CHALLENGE -> Recast the records below as a JSON list of strings, one string per line, skipping blank lines. Leave the pictures out of the answer.

DATA SUPPLIED ->
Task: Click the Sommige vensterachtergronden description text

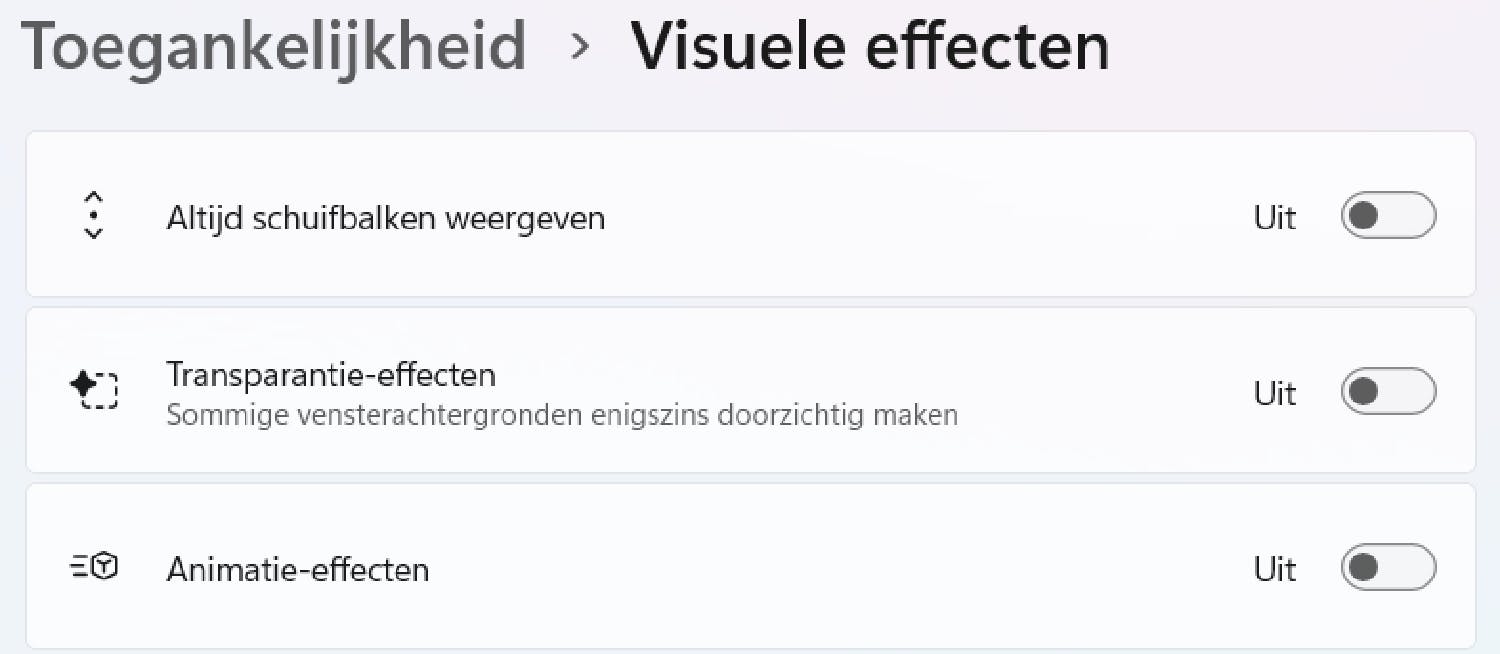Action: (561, 414)
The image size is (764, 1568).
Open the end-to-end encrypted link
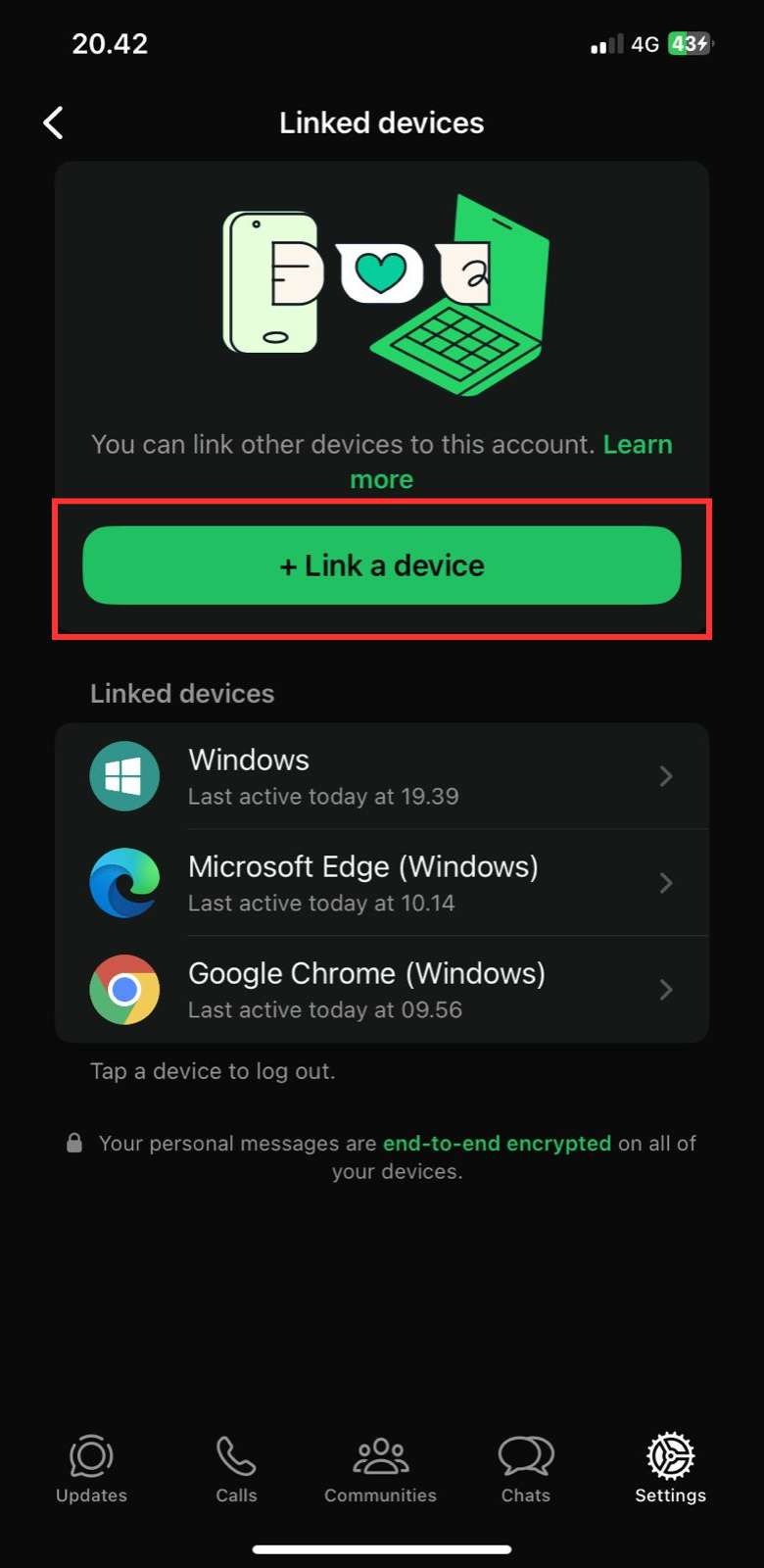(x=497, y=1143)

SOLUTION FOR THIS EXERCISE ->
[
  "Task: Click the Sommige vensterachtergronden description text",
  "Action: (561, 414)",
  "The image size is (764, 1568).",
  "Open the end-to-end encrypted link",
  "(x=497, y=1143)"
]